**Work required:**
Among the records below, find the line that has "Viewport: 744px width, 446px height."; from there, give the lines again exactly, and stop after the line that has "Open the BAGS".

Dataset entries
────────────────────

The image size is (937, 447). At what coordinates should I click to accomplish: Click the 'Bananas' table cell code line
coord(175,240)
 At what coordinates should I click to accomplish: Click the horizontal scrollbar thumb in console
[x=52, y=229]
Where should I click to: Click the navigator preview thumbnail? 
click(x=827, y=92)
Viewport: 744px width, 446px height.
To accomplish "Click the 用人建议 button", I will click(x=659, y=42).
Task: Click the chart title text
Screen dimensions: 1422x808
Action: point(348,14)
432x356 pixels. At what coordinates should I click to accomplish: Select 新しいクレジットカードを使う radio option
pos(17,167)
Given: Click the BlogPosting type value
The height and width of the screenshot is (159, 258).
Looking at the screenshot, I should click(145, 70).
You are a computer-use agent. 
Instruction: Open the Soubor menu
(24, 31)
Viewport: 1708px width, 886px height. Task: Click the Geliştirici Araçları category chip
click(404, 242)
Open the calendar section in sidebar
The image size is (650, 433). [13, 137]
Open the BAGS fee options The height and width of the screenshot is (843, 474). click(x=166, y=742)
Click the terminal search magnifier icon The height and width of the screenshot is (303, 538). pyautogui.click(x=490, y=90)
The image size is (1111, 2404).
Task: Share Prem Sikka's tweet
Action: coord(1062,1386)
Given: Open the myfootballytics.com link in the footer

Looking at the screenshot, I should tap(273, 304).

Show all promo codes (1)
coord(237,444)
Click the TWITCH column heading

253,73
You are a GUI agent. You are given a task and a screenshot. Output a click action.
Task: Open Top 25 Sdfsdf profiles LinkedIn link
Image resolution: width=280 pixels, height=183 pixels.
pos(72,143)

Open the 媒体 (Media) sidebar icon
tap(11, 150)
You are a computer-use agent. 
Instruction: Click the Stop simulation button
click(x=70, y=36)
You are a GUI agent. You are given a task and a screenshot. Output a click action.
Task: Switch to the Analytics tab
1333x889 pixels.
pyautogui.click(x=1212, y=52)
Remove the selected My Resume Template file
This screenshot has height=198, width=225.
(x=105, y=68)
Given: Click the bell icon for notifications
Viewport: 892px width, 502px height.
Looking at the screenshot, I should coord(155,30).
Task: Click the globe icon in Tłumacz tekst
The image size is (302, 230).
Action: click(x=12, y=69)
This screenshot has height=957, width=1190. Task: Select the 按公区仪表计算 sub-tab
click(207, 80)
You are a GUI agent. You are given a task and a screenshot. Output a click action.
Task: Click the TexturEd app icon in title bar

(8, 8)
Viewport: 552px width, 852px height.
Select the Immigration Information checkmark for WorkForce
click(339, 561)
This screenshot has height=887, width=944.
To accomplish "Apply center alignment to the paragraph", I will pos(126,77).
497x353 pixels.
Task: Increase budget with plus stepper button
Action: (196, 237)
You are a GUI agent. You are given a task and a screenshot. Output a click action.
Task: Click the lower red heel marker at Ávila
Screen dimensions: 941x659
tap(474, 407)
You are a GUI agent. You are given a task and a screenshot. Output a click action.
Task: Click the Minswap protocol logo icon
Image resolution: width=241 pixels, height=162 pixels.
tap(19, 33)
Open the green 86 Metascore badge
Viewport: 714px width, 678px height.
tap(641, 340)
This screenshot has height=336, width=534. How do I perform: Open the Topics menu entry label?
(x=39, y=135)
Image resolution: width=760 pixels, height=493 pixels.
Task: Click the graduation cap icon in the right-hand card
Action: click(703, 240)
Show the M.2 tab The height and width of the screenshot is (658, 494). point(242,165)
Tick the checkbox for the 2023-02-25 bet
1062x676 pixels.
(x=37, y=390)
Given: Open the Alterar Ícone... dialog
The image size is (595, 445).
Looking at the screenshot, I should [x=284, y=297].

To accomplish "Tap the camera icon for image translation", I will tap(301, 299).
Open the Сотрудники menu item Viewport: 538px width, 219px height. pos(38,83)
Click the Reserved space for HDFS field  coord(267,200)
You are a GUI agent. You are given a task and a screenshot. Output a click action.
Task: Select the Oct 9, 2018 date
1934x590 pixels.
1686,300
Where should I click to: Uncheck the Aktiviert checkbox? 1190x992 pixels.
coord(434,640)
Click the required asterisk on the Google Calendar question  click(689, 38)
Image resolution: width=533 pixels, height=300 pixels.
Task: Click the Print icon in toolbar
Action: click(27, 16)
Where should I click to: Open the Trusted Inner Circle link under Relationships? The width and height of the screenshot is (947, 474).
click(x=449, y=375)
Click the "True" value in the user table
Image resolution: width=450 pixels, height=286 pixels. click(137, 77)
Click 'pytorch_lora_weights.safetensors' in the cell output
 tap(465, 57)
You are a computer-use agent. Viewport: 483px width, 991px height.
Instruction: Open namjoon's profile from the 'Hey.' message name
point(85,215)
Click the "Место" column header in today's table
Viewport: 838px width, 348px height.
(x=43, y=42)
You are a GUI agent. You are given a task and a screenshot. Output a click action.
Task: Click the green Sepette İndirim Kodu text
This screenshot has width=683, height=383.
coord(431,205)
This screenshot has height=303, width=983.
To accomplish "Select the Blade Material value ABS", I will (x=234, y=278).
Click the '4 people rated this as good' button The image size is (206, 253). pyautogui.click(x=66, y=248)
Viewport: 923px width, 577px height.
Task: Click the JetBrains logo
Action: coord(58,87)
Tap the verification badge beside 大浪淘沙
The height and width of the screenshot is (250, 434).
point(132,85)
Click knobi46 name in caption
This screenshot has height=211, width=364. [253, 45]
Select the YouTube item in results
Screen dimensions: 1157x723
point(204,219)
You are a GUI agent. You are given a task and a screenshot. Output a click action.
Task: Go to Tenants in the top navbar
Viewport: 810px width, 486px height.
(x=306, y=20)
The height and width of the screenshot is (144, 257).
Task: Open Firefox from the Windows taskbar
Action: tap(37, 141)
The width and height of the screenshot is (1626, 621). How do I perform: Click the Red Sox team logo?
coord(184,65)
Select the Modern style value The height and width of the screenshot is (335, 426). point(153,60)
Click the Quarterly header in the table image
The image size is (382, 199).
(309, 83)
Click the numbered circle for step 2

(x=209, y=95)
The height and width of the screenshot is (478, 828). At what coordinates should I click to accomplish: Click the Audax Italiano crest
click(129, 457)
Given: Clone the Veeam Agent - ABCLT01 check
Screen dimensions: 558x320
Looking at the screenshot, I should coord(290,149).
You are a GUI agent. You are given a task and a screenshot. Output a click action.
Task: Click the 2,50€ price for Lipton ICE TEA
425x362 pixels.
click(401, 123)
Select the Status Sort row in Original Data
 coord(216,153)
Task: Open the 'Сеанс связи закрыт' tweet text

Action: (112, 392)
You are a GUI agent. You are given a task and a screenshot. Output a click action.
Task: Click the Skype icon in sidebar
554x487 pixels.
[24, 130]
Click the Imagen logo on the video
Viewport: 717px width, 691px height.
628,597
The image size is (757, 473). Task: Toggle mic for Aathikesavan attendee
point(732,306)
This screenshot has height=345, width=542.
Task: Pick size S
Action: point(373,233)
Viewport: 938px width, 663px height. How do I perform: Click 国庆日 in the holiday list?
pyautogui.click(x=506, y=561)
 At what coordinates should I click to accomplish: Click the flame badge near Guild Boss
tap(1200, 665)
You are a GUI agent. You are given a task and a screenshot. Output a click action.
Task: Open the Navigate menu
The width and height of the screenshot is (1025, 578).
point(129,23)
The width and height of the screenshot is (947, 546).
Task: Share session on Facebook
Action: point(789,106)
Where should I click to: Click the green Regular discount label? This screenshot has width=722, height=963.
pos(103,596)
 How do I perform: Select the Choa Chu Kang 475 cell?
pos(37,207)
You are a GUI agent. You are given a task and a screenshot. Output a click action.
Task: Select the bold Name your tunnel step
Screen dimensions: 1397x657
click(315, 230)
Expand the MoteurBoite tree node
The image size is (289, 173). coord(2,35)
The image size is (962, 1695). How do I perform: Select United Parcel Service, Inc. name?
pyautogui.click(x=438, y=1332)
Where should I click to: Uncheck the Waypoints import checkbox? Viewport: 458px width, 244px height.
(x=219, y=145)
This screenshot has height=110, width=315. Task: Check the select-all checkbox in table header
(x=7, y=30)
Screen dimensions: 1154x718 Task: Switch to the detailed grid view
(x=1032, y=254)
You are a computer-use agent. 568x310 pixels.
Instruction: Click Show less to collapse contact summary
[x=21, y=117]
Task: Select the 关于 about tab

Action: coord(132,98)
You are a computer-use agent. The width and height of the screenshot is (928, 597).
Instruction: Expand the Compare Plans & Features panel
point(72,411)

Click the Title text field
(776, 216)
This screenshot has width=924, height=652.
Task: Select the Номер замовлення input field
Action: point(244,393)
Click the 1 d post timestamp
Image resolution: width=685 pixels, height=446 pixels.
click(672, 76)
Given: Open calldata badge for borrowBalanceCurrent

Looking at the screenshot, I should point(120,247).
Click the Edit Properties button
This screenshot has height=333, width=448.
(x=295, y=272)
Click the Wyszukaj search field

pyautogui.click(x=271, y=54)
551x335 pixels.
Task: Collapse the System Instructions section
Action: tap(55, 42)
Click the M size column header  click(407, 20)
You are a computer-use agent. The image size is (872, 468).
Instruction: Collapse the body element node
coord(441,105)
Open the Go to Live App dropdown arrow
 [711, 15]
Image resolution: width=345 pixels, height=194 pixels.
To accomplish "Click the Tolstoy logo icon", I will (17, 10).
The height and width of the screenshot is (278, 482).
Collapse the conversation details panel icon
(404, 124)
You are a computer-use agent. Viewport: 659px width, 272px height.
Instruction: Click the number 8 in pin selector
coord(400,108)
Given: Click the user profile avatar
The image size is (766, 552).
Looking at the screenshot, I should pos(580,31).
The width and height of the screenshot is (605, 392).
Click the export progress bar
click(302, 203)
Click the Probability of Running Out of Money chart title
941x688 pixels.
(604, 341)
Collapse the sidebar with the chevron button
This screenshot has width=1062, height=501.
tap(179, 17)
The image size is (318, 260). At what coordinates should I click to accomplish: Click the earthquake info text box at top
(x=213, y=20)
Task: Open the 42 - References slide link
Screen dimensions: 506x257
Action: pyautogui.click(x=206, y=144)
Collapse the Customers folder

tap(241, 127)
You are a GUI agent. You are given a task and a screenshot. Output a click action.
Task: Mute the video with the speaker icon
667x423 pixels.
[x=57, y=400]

────────────────────

**Reply:**
Viewport: 744px width, 446px height.
To accomplish "Click the 用人建议 button", I will click(x=659, y=42).
Task: Click the chart title text
Screen dimensions: 1422x808
Action: point(348,14)
432x356 pixels. At what coordinates should I click to accomplish: Select 新しいクレジットカードを使う radio option
pos(17,167)
Given: Click the BlogPosting type value
The height and width of the screenshot is (159, 258).
Looking at the screenshot, I should click(145, 70).
You are a computer-use agent. 
Instruction: Open the Soubor menu
(24, 31)
Viewport: 1708px width, 886px height. Task: Click the Geliştirici Araçları category chip
click(404, 242)
Open the calendar section in sidebar
The image size is (650, 433). [13, 137]
Open the BAGS fee options The height and width of the screenshot is (843, 474). click(x=166, y=742)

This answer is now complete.